My life...why cant you understand?

Jul 27, 2005 09:34

Why can't people understand the conditions that I have to live under? I live with a step dad. Who always thinks he's right. Who thinks I do everything wrong and who grew up not questioning anything. Now as I grow up and I get told no or something is taken away understand that I am not allowed to question. Sometimes you just have to deal with what happens. In my house questioning isn't allowed, why can't you just understand? Under this roof I have to be different. The rules in my house are different from yours, excluding Marcus) I don't have it as easy. You see your dad every day. I see mine once a month if I'm lucky. Your dad comes and sees you and your best. Mine never gets to see it. I call him and he doesn't call back. I ask him to come watch me play, yet he doesn't show up. Can't you understand the pain I go through? I have to live under a life of always obeying and never asking why just to stay out of the wrath of an angry abused person. Otherwise the arm comes the other way and I'm left on the other end of it. That's why I don't question. In fear of being the abused, forced to leave my house and my life. Can't you just understand? I have to live with my step brother. Day in and day out of the constant name calling and constant annoying. I just want to make my life easier and try to avoid him. Can't you see? Are you starting to put the picture together? The less I'm noticed the better my life is on the outside, yet on the inside I want to be noticed and I want to be someone to be proud of. Just take a second and try to understand my life...just once before you question again. I'm sorry that I angered you, but right now I'm torn up and I just needed to be alone. I'm sorry I blew up at you but I couldn't stand another second of the running around and yelling. And I know you're going to be talking about me, but please don't judge me before you can understand.
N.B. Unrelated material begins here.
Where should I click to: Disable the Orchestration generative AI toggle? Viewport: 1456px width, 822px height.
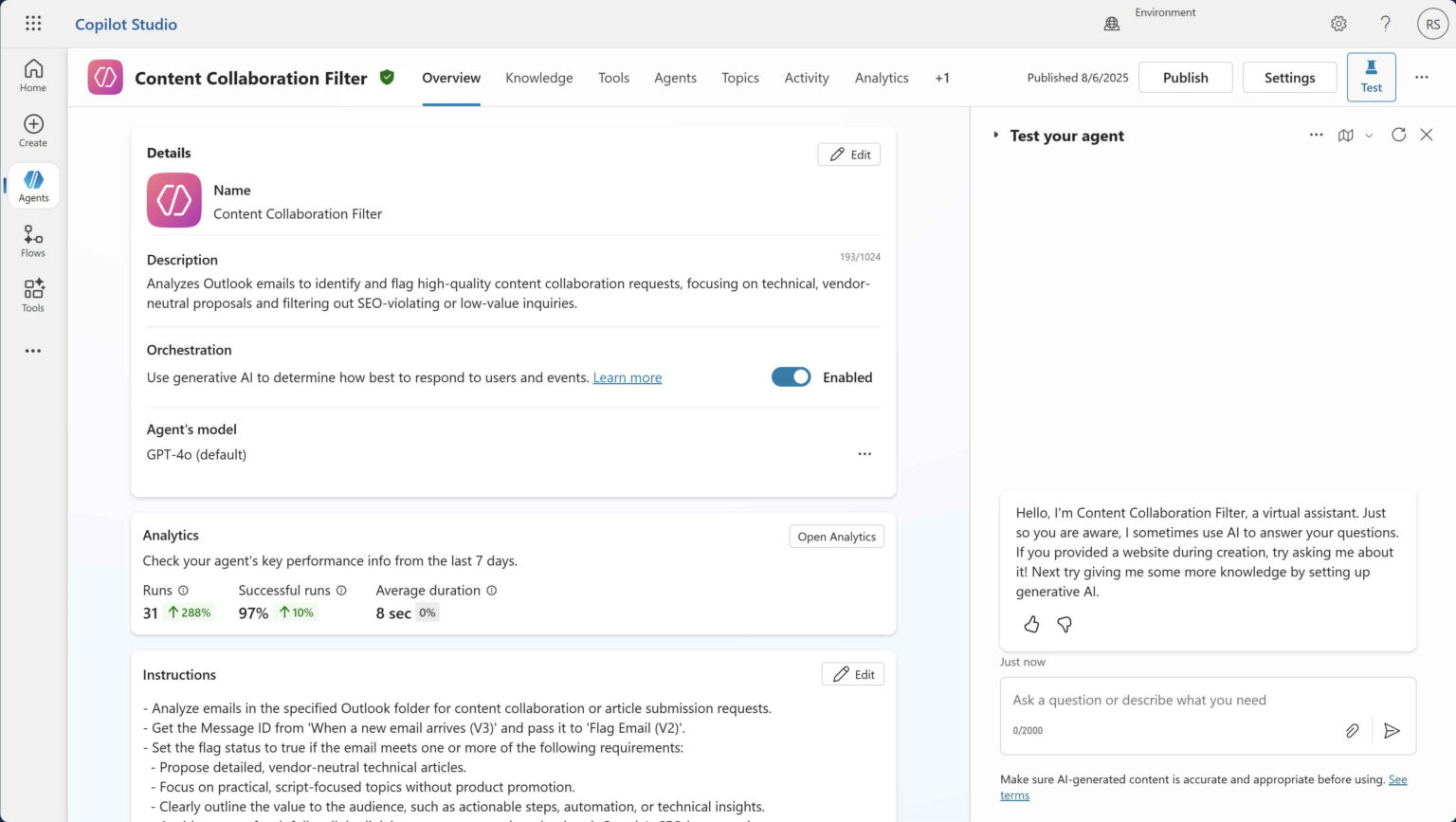click(x=791, y=376)
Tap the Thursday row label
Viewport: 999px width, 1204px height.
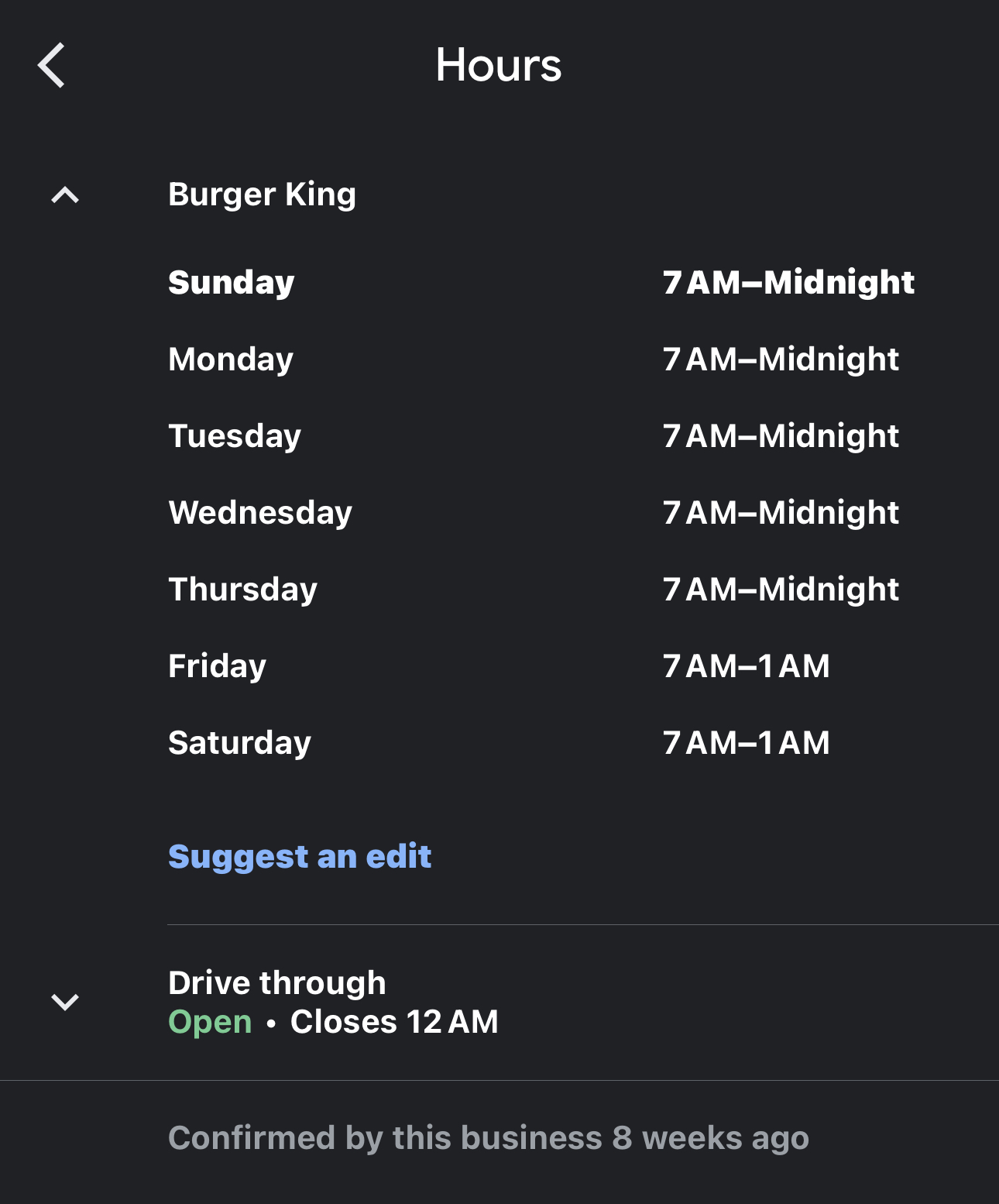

Anyways...on a lighter note...

Last night at our "softball game" we went to Culver's instead of playing because it was raining yet we had to drive over 100 miles anyways. But it was really fun. I also found out that we are going to try and keep the team we have now together for a long time. I'm am going to stay and do it, but I'm also sad that I won't get to play with Kelly, Suzi, and Sarah. I know everyone like hates them, but they were really nice to me and I got along with them fine. And of course I couldn't say that at the game. So yes I'm really excited we're keeping this team together though! I love everyone on it and now we are going to be together for liek 3 years! It will allow us to get so close. And I'm so excited because next year I'll be able to drive myself to practices and such so my mom won't be able to tell me I can't go to team stuff anymore. I wish I could live closer to everyone, don't get me wrong I love it in Oconomowoc but I also love my Firebird girls.